- 患者・利用者は神様なのか?
- まずは“心構え”を育む
- 他業界からの学びを取り入れる
早いもので2021年も4分の1が経過しようとしています。
4月になると多くの法人・事業所で新入職員を迎え、オリエンテーションや教育プログラムが行われるのではないでしょうか?
今回は、その教育プログラムでも必ず触れられるであろう“接遇”について触れたいと思います。
法人における接遇教育は、お辞儀の仕方や言葉遣いといったベーシックな接遇というものを新入職員に理解させるというような内容が大半かと思います。
しかし、この“接遇”ということも時代の流れと共に変化してきていると感じています。
医療がサービス業であるという論調が強くなってきた平成以降、『患者をもてなす』という価値観が業界に流れていきました。
その結果、患者の権利主張(時には無理難題)を受け止めることが善とされる風潮が強まり、“モンスターペイシェント”という言葉も生まれました。
それと同時にスタッフの中では、患者や利用者の過度なニーズに対応すべく本来業務でない部分で労力を割き、スタッフは本来的ではないストレスを抱えるようになりました。
その揺り戻しとも言えると思いますが、ここ数年は、『患者の権利』ではなく『患者の責務』や『患者の責任』といったことを掲げる医療機関も増えてきました。

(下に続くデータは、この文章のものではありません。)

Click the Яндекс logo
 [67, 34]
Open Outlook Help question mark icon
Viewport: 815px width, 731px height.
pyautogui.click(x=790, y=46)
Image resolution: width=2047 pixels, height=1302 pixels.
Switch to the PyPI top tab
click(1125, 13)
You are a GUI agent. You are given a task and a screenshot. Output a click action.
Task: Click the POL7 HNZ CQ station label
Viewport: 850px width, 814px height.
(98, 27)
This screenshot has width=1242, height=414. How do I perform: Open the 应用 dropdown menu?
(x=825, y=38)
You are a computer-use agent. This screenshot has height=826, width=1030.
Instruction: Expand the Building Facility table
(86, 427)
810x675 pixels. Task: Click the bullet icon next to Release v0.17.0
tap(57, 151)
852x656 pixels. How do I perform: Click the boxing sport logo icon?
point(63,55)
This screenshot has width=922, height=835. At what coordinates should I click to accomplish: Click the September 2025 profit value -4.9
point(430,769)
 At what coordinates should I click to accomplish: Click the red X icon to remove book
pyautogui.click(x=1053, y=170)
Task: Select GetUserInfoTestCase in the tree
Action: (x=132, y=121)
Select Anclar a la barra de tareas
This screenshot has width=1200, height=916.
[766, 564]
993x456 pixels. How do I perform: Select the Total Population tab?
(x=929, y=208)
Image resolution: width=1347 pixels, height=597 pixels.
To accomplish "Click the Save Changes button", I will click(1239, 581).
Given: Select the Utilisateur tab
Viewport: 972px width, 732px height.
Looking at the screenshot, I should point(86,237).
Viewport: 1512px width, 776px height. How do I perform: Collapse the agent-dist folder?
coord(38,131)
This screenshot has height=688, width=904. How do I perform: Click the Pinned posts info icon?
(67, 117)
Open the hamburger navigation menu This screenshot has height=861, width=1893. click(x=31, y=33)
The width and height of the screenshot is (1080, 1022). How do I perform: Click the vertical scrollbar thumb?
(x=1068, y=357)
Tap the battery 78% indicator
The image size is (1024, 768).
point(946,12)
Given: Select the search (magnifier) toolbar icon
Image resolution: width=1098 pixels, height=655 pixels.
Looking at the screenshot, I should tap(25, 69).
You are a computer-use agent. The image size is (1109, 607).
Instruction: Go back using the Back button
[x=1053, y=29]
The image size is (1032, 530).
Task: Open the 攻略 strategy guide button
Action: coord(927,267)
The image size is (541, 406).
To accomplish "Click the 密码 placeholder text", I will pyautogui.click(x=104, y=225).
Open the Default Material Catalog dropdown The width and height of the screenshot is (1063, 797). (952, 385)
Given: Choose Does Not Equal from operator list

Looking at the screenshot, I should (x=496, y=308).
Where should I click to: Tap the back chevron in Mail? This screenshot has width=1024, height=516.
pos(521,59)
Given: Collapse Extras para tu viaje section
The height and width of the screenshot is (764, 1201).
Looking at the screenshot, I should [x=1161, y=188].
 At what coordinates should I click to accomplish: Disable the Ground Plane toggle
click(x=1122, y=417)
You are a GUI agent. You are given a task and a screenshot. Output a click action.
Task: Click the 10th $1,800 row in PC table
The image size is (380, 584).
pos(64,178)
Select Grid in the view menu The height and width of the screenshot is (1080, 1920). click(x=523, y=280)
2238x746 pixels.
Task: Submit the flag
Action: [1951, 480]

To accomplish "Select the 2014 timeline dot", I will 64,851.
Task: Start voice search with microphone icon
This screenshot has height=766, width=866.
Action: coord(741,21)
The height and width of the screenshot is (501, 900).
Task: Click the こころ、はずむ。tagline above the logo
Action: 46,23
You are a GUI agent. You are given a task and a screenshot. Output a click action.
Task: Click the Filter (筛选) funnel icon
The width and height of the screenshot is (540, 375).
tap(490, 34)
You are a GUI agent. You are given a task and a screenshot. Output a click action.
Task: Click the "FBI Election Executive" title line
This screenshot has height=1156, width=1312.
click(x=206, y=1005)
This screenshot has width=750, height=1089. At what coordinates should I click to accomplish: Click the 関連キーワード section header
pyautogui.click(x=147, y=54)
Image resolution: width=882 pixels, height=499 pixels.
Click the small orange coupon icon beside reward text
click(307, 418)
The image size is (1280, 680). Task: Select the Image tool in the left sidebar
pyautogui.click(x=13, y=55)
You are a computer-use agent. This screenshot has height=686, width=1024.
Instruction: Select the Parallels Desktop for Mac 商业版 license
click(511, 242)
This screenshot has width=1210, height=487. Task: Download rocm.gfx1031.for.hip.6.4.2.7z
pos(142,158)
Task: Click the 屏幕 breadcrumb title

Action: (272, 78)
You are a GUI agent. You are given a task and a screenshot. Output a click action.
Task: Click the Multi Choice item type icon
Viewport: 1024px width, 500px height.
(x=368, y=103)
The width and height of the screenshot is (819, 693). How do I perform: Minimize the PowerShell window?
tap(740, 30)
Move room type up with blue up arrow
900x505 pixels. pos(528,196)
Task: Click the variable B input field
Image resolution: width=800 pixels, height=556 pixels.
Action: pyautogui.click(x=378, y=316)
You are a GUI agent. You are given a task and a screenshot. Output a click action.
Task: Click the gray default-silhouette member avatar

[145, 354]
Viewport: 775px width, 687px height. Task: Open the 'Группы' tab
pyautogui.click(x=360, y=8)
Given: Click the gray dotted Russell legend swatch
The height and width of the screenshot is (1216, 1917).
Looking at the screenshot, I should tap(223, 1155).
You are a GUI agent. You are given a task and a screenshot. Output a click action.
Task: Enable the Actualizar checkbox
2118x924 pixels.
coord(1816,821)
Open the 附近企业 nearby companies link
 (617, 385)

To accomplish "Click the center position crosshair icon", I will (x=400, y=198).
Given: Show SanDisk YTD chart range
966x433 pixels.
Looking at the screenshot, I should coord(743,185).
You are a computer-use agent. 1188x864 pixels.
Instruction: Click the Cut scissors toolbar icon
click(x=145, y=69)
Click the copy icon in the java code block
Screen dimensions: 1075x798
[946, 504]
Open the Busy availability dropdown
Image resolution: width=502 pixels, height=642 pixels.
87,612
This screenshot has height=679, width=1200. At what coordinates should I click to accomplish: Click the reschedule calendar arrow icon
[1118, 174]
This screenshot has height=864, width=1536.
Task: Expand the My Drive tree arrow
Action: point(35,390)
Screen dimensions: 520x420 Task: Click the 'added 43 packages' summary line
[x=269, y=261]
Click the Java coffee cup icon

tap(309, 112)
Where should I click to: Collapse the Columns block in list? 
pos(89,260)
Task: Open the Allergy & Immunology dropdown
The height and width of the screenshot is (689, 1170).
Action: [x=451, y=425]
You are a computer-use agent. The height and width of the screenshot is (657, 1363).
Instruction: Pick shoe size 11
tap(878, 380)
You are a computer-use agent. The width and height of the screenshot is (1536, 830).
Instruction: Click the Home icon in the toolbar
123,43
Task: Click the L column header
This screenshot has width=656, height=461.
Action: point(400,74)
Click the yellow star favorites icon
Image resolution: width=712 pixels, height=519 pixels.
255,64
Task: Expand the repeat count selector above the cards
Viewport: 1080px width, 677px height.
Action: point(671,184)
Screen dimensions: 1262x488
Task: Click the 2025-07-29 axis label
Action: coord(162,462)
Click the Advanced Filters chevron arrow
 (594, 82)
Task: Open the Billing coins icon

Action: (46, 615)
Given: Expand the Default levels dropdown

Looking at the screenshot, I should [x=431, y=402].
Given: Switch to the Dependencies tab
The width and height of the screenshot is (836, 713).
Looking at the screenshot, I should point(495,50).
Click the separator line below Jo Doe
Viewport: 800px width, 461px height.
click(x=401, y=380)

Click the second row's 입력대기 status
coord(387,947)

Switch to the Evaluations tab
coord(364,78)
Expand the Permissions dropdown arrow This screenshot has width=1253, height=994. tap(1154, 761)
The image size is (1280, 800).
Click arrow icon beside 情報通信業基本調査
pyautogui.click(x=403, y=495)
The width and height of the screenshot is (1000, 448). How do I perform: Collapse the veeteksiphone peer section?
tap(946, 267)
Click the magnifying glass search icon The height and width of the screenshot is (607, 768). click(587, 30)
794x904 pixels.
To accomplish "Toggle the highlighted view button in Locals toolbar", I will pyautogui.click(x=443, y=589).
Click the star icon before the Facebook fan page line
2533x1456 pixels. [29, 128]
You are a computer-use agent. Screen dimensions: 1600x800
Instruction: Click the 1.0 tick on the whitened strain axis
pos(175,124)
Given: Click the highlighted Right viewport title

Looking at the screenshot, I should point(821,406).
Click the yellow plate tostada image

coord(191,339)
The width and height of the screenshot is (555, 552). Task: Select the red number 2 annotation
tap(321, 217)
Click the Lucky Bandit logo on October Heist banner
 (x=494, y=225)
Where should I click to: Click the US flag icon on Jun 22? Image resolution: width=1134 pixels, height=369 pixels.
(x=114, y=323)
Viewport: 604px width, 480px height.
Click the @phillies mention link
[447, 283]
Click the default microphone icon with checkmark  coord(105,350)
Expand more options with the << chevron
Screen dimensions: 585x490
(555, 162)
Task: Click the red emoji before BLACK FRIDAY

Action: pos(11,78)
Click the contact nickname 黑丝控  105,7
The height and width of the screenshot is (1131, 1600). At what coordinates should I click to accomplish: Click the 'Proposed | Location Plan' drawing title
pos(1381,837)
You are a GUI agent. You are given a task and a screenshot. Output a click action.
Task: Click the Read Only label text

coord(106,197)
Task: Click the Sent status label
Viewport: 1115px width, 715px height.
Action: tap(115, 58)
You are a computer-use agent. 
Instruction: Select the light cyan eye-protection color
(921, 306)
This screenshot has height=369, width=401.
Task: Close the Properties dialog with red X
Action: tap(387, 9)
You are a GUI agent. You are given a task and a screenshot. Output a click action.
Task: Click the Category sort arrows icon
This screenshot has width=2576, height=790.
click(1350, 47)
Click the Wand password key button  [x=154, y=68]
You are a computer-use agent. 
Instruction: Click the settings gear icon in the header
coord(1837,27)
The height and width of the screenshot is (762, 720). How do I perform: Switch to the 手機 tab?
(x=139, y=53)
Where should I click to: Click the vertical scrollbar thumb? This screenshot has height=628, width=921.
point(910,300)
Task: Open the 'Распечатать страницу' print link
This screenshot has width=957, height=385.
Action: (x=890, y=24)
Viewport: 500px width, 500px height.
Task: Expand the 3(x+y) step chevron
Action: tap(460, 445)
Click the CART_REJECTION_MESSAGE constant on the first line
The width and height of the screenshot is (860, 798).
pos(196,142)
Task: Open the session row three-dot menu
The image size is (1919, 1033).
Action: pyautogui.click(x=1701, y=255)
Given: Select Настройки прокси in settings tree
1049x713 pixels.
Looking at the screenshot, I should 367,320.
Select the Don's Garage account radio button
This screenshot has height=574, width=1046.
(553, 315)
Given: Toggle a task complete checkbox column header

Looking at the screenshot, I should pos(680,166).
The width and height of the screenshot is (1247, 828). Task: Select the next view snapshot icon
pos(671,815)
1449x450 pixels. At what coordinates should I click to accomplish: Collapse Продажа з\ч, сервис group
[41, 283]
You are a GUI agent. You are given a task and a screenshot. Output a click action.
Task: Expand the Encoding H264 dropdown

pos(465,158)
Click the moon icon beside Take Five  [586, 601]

「お客様は神様です」という言葉がありますが、これは演歌歌手の三波春夫氏が使われていたフレーズです。しかし、その真意に触れず言葉だけが独り歩きしているのではないかと思います。三波春夫氏のオフィシャルサイトでも同様のことが記載されています。
そして、その真意についてこう書かれています。
三波本人が生前にインタビューなどでこのフレーズの意味を尋ねられたとき、こう答えておりました。
『歌う時に私は、あたかも神前で祈るときのように、雑念を払ってまっさらな、澄み切った心にならなければ完璧な藝をお見せすることはできないと思っております。ですから、お客様を神様とみて、歌を唄うのです。また、演者にとってお客様を歓ばせるということは絶対条件です。ですからお客様は絶対者、神様なのです』
(三波春夫氏 オフィシャルサイトより抜粋)
つまり、『1人のプロフェッショナルとして、常にベストなパフォーマンスを発揮するために、お客様(患者や利用者)を神様と見立てるという“心構え”が大切である』ということなのだと私は理解しています。
同時に、接遇の神髄もここにあると感じています。
プロフェッショナルとして、うっかりミスによるインシデントや説明不足による患者・利用者側の困惑などがないようにする。まずはここからではないでしょうか。
もちろん、仕事をする中でうっかりミスのない人はいないでしょうし、結果的にこちらの説明不足が原因で患者・利用者が困惑してしまうこともあるでしょう。
ただ、ここで大切なのは、ベストを尽くそうとする姿勢であったかどうかということです。
ベストを尽くそうとしてもミスやトラブルとなってしまうことはあるわけで、そこはチームとしてサポートしあい、個人ではなく組織で向き合うことが大切なのです。
正しい言葉遣いやお辞儀の角度といったテクニック的な接遇は、この“心構え”に付随する枝葉の部分でしょう。
もちろん、正しい言葉遣いやお辞儀ができることに越したことはありません。しかし、接遇の幹となる“心構え”が整っていないと問題は繰り返すことになるでしょう。
最後に、テクニックとしての接遇についても少しだけ触れたいと思います。
航空業界やホテル業界、アミューズメント業界に関係する方を講師として招聘し、接遇研修を行う法人・施設も少なくないと思います。
私は、この“他業界に学ぶ”ということは非常に大切なことだと思います。
医療・福祉の業界は、その専門性の複雑さから、他業界の方と触れ合ったり、学びあう機会の非常に少ない業界でもあると言えます。
接遇については、他業界から学びを得ることができる非常に良い機会です。
是非、積極的に他業界から学ぶ機会を設けていただくことをお勧めします。
プロフェッショナルとしての心構えを育みながら、実務的な接遇テクニックについて他業界からの学びを取り入れていくことで、あなたの法人の接遇レベルは、さらに高いものへとレベルアップできるのではないでしょうか。